Fine Motor Skills and Coordination
It was important for Mrs. G to work on her fine motor and coordination skills, as these deficits affected her ability to play the piano and perform some ADLs. Nailboard drilling finger-against and finger-to-nose tasks require hand-finger coordination and accuracy. has shown that when Individuals with AD who practice a task repeatedly can retain motor skills for more than a month after training . AD patients also showed significant improvement in task performance during early practice and maintained this learning over the course of the trial . so practice Fine motor skills that mimic meaningful functional tasks could improve Mrs. G’s ability to retain these skills and maintain her independence and quality of life.

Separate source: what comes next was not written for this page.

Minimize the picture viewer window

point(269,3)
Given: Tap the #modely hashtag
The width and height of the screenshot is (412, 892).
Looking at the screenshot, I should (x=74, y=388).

Decreased balance and mobility have been observed in individuals with AD . As balance has been shown to be a strong indicator of fall risk , it is important to address this issue. To improve Mrs. G’s balance, she needs to practice challenging balance tasks that force her to overcoming challenges . Some exercises that have been shown to improve balance in AD include weight shifting, side steps, and tandem walking . Based on Mrs. G’s initial balance level check, the balance exercises used were center of gravity shift and internal perturbation train. As Mrs. G’s balance and strength improved, it was expected that the abnormal component observed in her gait (a shortened gait cycle broadly supporting the basis of slow movements) would also improve. These improvements may have positively impacted her postural stability and kyphosis posture, as walking impairment may affect posture in AD patients .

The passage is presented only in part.